-- Start Text --

That October, Ailes flipped the switch on Fox News Channel, which within a few years became the audience leader in cable news. It also emerged as a powerful force on the political scene while the feisty, hard-charging Ailes swatted off criticism that the network he branded as “Fair and Balanced” had a conservative tilt, declaring he had left the political world behind.

By mid-2016 Ailes still ruled supreme as he prepared to celebrate Fox News' 20th anniversary.

But in little more than two weeks, both his legacy and job unravelled following allegations by a former anchor that he had forced her out of Fox News after she spurned his sexual advances. The lawsuit filed on July 6 by Gretchen Carlson quickly triggered accounts from more than 20 women with similar stories of alleged harassment by Ailes either against themselves or someone they knew.

Reportedly, a key witness was Megyn Kelly, the network's superstar personality, whose voice was conspicuously missing in the chorus of women and men at Fox News who spoke up on behalf of Ailes. Their defence did little to staunch the widening scandal. Despite Ailes' staunch denials, 21st Century Fox corporate head Rupert Murdoch and his sons, James and Lachlan, determined that Ailes had to go. The announcement was made on July 21.

-- End Text --
-- Start Dataset excerpt --

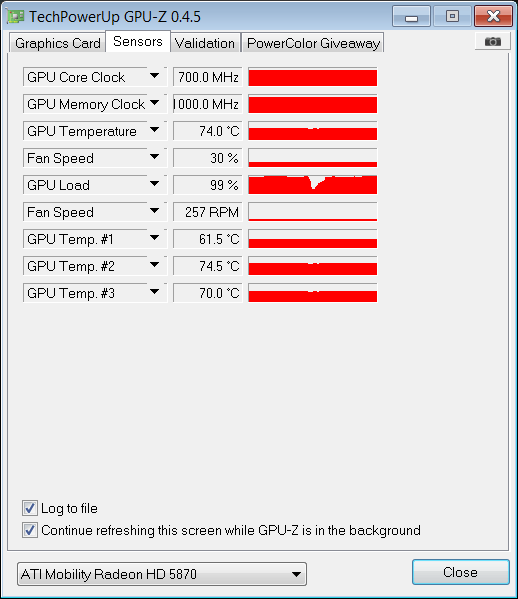Click the 74.0 °C GPU Temperature value field

point(208,131)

-- End Dataset excerpt --

• Exercise task 1:
According to the Fox News text, on what date did Gretchen Carlson file her lawsuit?
• Exercise task 2:
Name every person the Fox News text mentions by name.
• Exercise task 3:
Carry on the text about Ailes and Fox News from the point where it ends.

• Exercise response 1:
July 6

• Exercise response 2:
Ailes, Gretchen Carlson, Megyn Kelly, Rupert Murdoch, James, Lachlan

• Exercise response 3:
Rumours of sexual improprieties at Fox News and by Ailes in particular weren't new. Gabriel Sherman's 2014 Ailes biography, The Loudest Voice in the Room, reported numerous unflattering anecdotes, including an allegation (denied by Ailes) that he offered one female employee extra money if she would have sex with him.

Before Carlson's bombshell legal action, Fox's roaring success and enormous earnings (with some estimates that it accounted for nearly a quarter of the parent company's profits) insulated Ailes from any suspicion as well as from his past scrapes with the Murdoch sons over whom he would report to.

His dismissal was a headspinning downfall and a breathtaking defeat for Ailes, a man who all his life seemed to be spoiling for a fight and was used to winning them.

Ailes was a brawler. And even when he was on the winning side of a battle, he positioned himself as the defiant outsider going toe-to-toe with his bullying nemeses. Brash, heavyset and bombastic, he was renowned for never giving in, for being ever confrontational with a chip on his shoulder and a blistering outburst at the ready.

When he founded Fox News Network, Ailes' stated mission was to correct for the sins of a media universe that was overwhelmingly liberal. Pledging fairness from his employees shortly before the network launched, he was typically tough talking: “Will they hit it every time? Hell, no. Will they try? Hell, yes. Will we be criticised? Hell, yes. Do I care? Hell, no.”

As usual, he had defined the enemy (in this case, his media critics and other presumed foes) before they could define themselves. It was his crowning principle.

This attack-dog style served him well when, at 27, Ailes wangled a job with Nixon, then vying for a political comeback in the 1968 presidential race.

“Mr Nixon, you need a media adviser,” Ailes declared (according to Sherman's biography).

“What's a media adviser?” asked Nixon.

“I am,” replied Ailes, having fashioned the job on the spot.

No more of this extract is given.